Deirdre Golden, diversity and inclusion consultant at Frost Included, links the continued prevalence of pregnancy discrimination – including a case involving the Liz Earle beauty brand – with women not wanting to be open at work about miscarriage.
Between 2017 and 2018, the number of pregnancy-related U.K. Employment Tribunal claims reached 1,357 – an increase of 56% from the year prior. “This raises questions over whether employers are keeping up with a change in culture around maternity rights. In some companies this culture would inevitably have a negative impact on women’s career and development opportunities,” said Golden.
Acknowledging that the path to parenthood is complex, “sometimes heart-breaking”, and doesn’t extinguish ambition will be a major step forward for any business, according to Katie Ingram, trade marketing and insight director at ESI Media, which publishes U.K. newspapers The Independent and The Evening Standard. Ingram, the founder of No Words, a campaign launched to raise awareness of baby loss, has suffered both a miscarriage and a stillbirth.
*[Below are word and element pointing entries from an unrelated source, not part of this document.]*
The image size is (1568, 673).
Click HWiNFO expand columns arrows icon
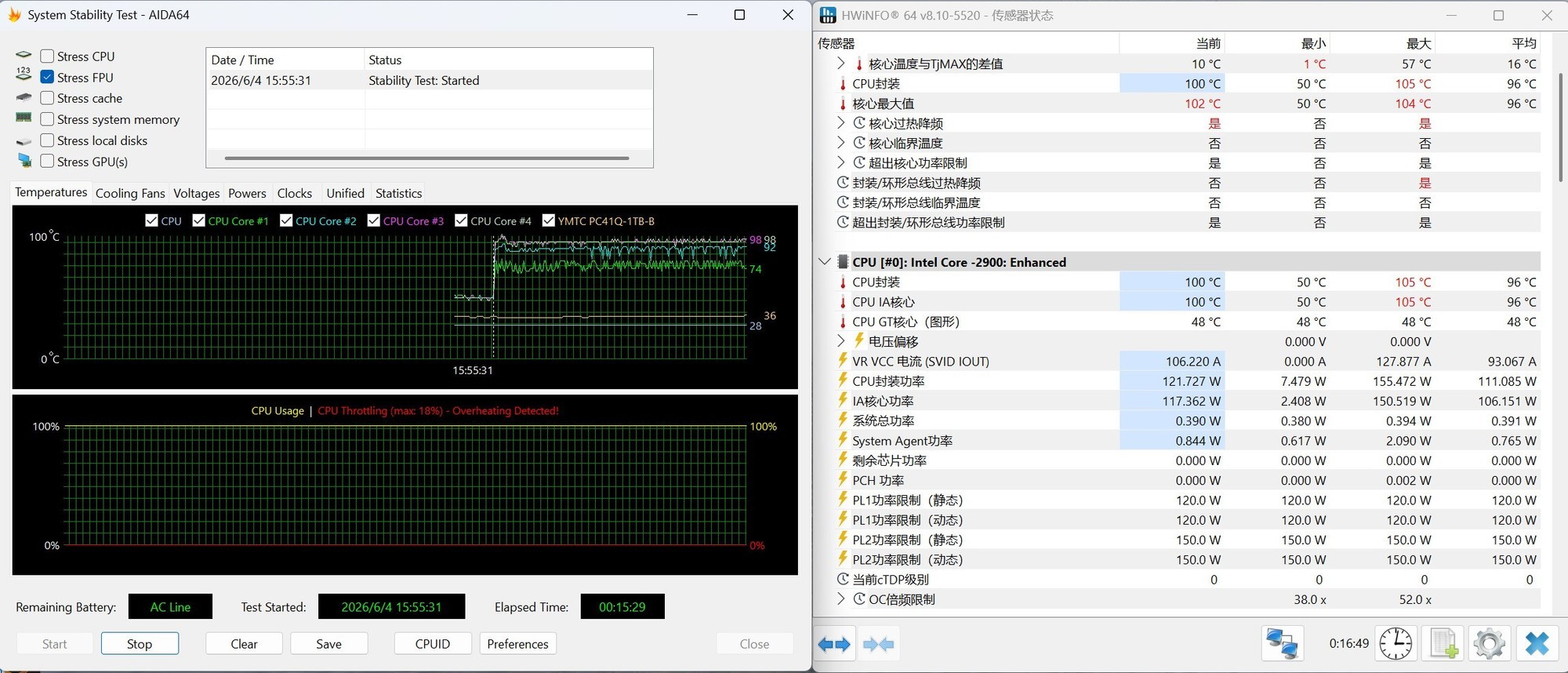click(834, 644)
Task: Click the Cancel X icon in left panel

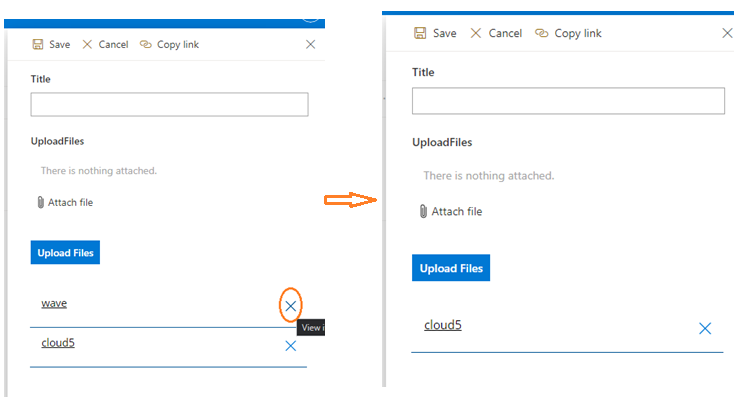Action: [x=87, y=45]
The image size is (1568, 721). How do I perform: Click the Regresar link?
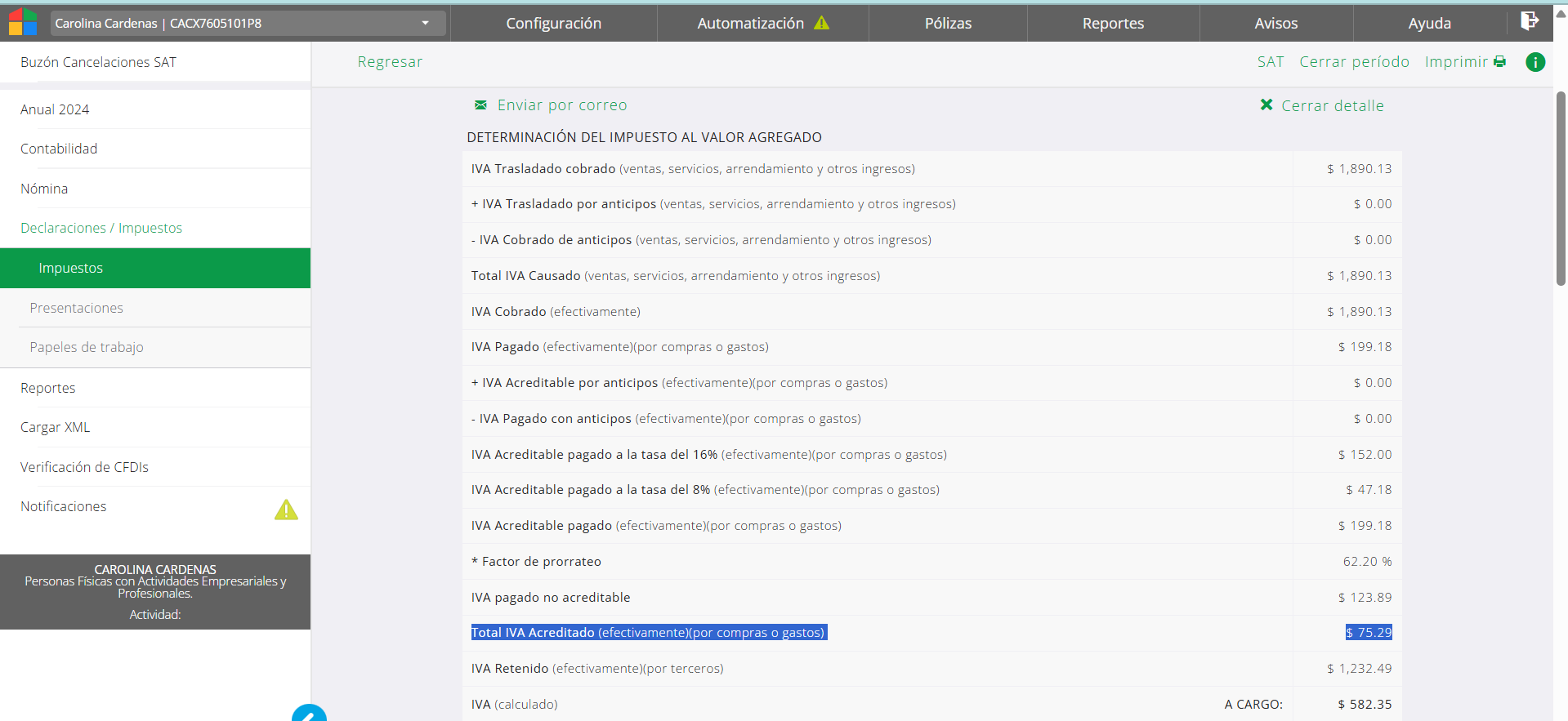(390, 62)
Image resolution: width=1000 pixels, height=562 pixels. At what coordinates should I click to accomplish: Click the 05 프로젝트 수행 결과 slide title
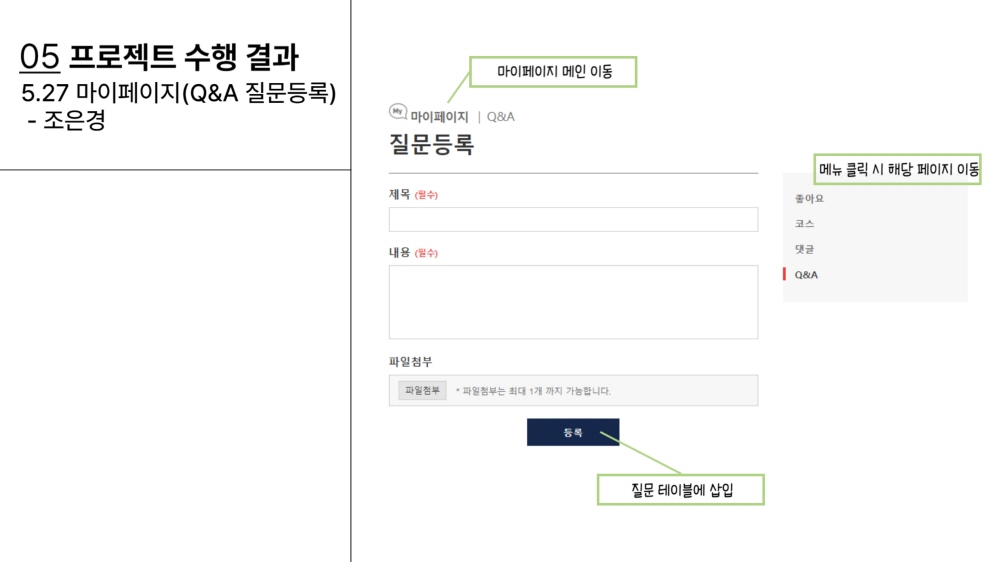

“I’d like to think that by being open about my experiences, I’ve been able to influence the workplace and how my colleagues approach the subject of baby loss in their personal lives,” she said.
Ultimately, companies committed to inclusivity will be able to shape the narrative that it’s OK to want to be parents, and to be a pregnant woman at work, which should help lift stigma around miscarriage, according to Romanie Thomas, founder and CEO of flexible working website Juggle Jobs.
“That is how we change the culture here; by those in power standing up and advocating for a kinder, more compassionate workplace – one that makes clear that women are extremely welcome and fundamentally valued,” she said.